Certainly, the styles and power game are vastly different, but I tend to believe that players of yesteryear simply had better strokes and more complete games. Moreover, while today's players are stronger and fitter, I'm hard-pressed to be impressed by their all-court athleticism. Frankly, I don't think I've seen a more athletic contest than the Goolagong-King 74 U.S. Open final. They covered every inch of the court, up and back, with volleys, lobs, passing shots. It was amazing, thoughtful tennis, and it made me realize why today's game is losing my interest. Fitter and stronger players we may have today, but in a game where everything is played side to side, it's not very athletic to me.
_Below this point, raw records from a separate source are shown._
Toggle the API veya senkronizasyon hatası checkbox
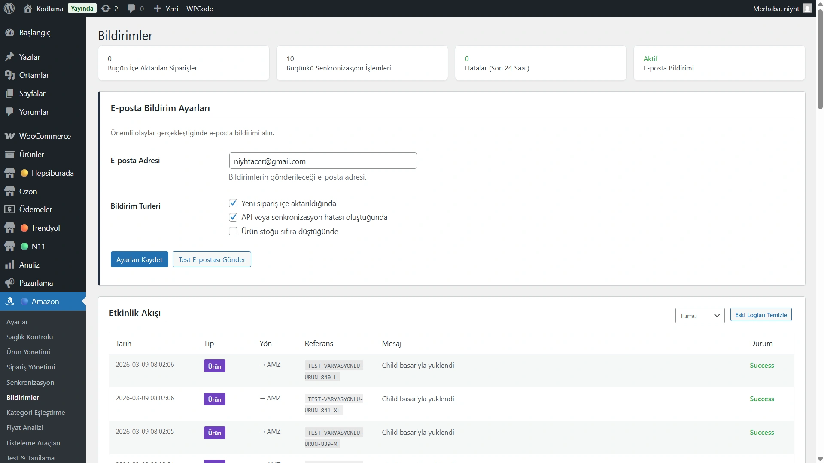824x463 pixels. [x=233, y=217]
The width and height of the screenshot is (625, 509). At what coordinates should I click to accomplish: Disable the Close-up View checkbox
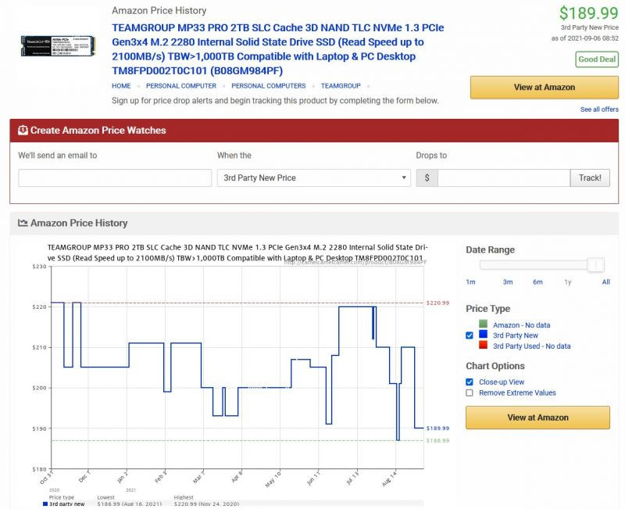point(470,382)
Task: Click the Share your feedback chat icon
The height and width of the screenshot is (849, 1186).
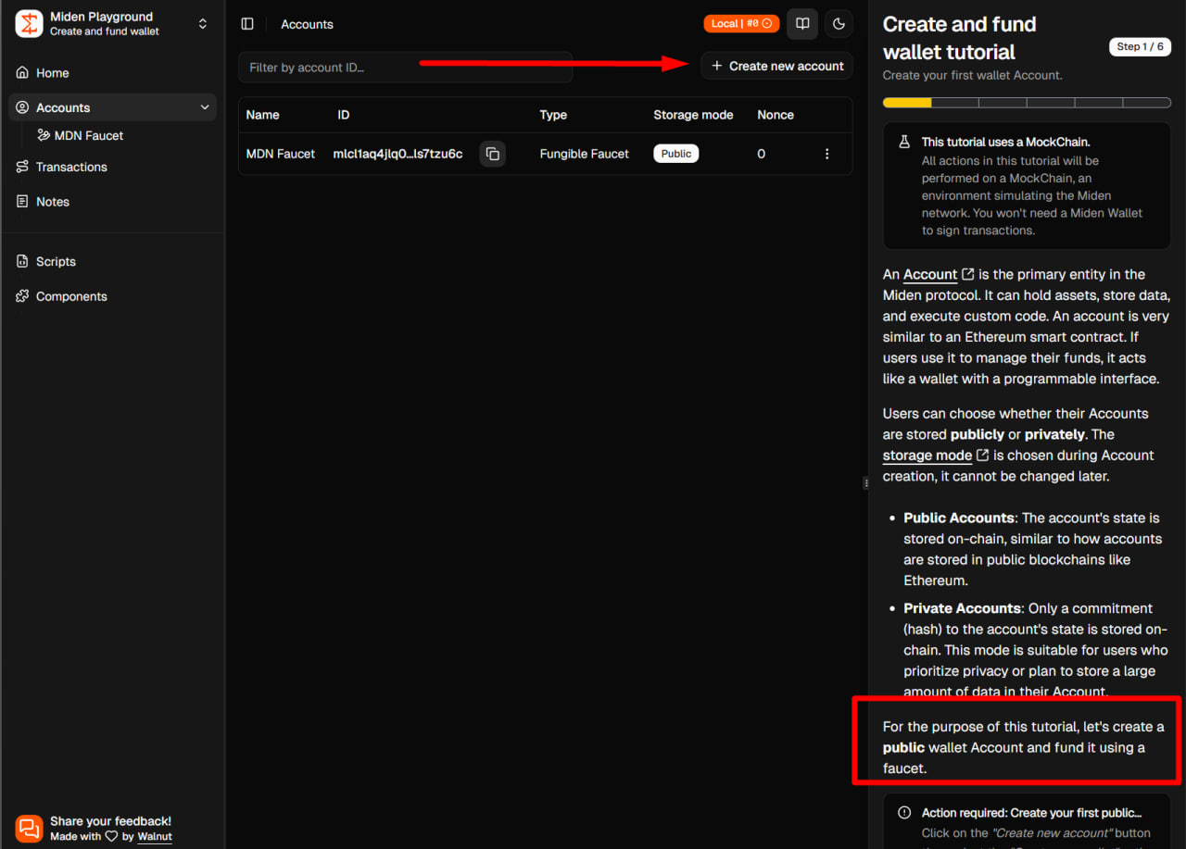Action: coord(30,828)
Just a few thoughts, and maybe I'm in the minority here, but I'd be interested to hear others thoughts -- about the styles and about the athleticism.
Hi Jem ... you don't have to sell your idea to me. I adore the game from the 60s and 70s in particular. Anything pre the modern rackets really which have largely been responsible for creating the bash fest we see today. That and the fact that grass has been cut back so much so that variety and artistry is almost non-existent. Even Hingis, the master strategist and tactician, has had to revert to bashing to keep up with the power game. It's true - I saw her live in Australia and was shocked and a little dismayed at how hard she had to exert herself in trying to generate power to keep up with Clijsters etc. Although she still has incredible touch and shows it on occasion, when the power girls bash returns back at her she isn't able to show us that artistry as often these days.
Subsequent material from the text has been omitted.